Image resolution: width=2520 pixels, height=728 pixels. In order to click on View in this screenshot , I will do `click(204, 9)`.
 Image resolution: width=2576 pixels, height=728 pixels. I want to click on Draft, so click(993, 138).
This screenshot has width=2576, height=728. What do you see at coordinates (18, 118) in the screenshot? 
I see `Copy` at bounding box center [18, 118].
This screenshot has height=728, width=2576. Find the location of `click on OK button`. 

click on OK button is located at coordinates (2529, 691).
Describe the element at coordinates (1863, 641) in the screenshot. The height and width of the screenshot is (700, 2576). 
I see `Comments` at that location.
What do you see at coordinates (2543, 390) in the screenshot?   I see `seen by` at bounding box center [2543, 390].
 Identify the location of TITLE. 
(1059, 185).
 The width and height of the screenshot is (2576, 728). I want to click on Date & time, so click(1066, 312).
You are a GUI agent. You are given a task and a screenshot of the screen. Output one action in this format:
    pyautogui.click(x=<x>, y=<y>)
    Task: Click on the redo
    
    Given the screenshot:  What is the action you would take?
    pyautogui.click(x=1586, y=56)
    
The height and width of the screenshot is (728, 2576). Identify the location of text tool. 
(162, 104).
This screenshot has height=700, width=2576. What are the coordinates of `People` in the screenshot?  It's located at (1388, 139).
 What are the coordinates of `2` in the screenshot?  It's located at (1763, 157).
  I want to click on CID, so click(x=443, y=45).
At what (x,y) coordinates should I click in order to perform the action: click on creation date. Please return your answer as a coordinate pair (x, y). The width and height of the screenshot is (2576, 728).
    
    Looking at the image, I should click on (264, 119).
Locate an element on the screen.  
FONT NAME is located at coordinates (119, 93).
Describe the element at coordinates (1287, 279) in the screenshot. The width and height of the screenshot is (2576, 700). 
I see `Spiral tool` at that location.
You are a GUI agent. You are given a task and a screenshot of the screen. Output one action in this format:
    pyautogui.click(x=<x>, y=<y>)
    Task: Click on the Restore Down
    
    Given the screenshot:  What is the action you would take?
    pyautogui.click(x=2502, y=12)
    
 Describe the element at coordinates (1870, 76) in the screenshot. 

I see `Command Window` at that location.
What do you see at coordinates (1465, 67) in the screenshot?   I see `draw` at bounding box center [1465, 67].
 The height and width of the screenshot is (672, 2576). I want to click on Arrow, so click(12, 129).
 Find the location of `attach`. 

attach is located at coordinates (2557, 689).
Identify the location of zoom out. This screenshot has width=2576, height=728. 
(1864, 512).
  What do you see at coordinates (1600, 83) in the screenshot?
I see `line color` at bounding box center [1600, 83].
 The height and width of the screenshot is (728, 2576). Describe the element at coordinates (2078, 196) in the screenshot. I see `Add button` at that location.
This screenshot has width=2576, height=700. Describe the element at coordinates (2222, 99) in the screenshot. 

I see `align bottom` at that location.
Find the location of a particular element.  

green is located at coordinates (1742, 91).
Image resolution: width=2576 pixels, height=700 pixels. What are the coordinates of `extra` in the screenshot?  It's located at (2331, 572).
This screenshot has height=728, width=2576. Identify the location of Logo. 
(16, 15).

-----

[REQUIREMENT] Copy the entire listing above word for word, keeping every line in its original order.

[RESULT]
Image resolution: width=2520 pixels, height=728 pixels. In order to click on View in this screenshot , I will do `click(204, 9)`.
 Image resolution: width=2576 pixels, height=728 pixels. I want to click on Draft, so click(993, 138).
This screenshot has width=2576, height=728. What do you see at coordinates (18, 118) in the screenshot? 
I see `Copy` at bounding box center [18, 118].
This screenshot has height=728, width=2576. Find the location of `click on OK button`. 

click on OK button is located at coordinates (2529, 691).
Describe the element at coordinates (1863, 641) in the screenshot. The height and width of the screenshot is (700, 2576). 
I see `Comments` at that location.
What do you see at coordinates (2543, 390) in the screenshot?   I see `seen by` at bounding box center [2543, 390].
 Identify the location of TITLE. 
(1059, 185).
 The width and height of the screenshot is (2576, 728). I want to click on Date & time, so click(1066, 312).
You are a GUI agent. You are given a task and a screenshot of the screen. Output one action in this format:
    pyautogui.click(x=<x>, y=<y>)
    Task: Click on the redo
    
    Given the screenshot:  What is the action you would take?
    pyautogui.click(x=1586, y=56)
    
The height and width of the screenshot is (728, 2576). Identify the location of text tool. 
(162, 104).
This screenshot has height=700, width=2576. What are the coordinates of `People` in the screenshot?  It's located at (1388, 139).
 What are the coordinates of `2` in the screenshot?  It's located at (1763, 157).
  I want to click on CID, so click(x=443, y=45).
At what (x,y) coordinates should I click in order to perform the action: click on creation date. Please return your answer as a coordinate pair (x, y). The width and height of the screenshot is (2576, 728).
    
    Looking at the image, I should click on (264, 119).
Locate an element on the screen.  
FONT NAME is located at coordinates (119, 93).
Describe the element at coordinates (1287, 279) in the screenshot. The width and height of the screenshot is (2576, 700). 
I see `Spiral tool` at that location.
You are a GUI agent. You are given a task and a screenshot of the screen. Output one action in this format:
    pyautogui.click(x=<x>, y=<y>)
    Task: Click on the Restore Down
    
    Given the screenshot:  What is the action you would take?
    pyautogui.click(x=2502, y=12)
    
 Describe the element at coordinates (1870, 76) in the screenshot. 

I see `Command Window` at that location.
What do you see at coordinates (1465, 67) in the screenshot?   I see `draw` at bounding box center [1465, 67].
 The height and width of the screenshot is (672, 2576). I want to click on Arrow, so click(12, 129).
 Find the location of `attach`. 

attach is located at coordinates (2557, 689).
Identify the location of zoom out. This screenshot has width=2576, height=728. 
(1864, 512).
  What do you see at coordinates (1600, 83) in the screenshot?
I see `line color` at bounding box center [1600, 83].
 The height and width of the screenshot is (728, 2576). Describe the element at coordinates (2078, 196) in the screenshot. I see `Add button` at that location.
This screenshot has width=2576, height=700. Describe the element at coordinates (2222, 99) in the screenshot. 

I see `align bottom` at that location.
Find the location of a particular element.  

green is located at coordinates (1742, 91).
Image resolution: width=2576 pixels, height=700 pixels. What are the coordinates of `extra` in the screenshot?  It's located at (2331, 572).
This screenshot has height=728, width=2576. Identify the location of Logo. 
(16, 15).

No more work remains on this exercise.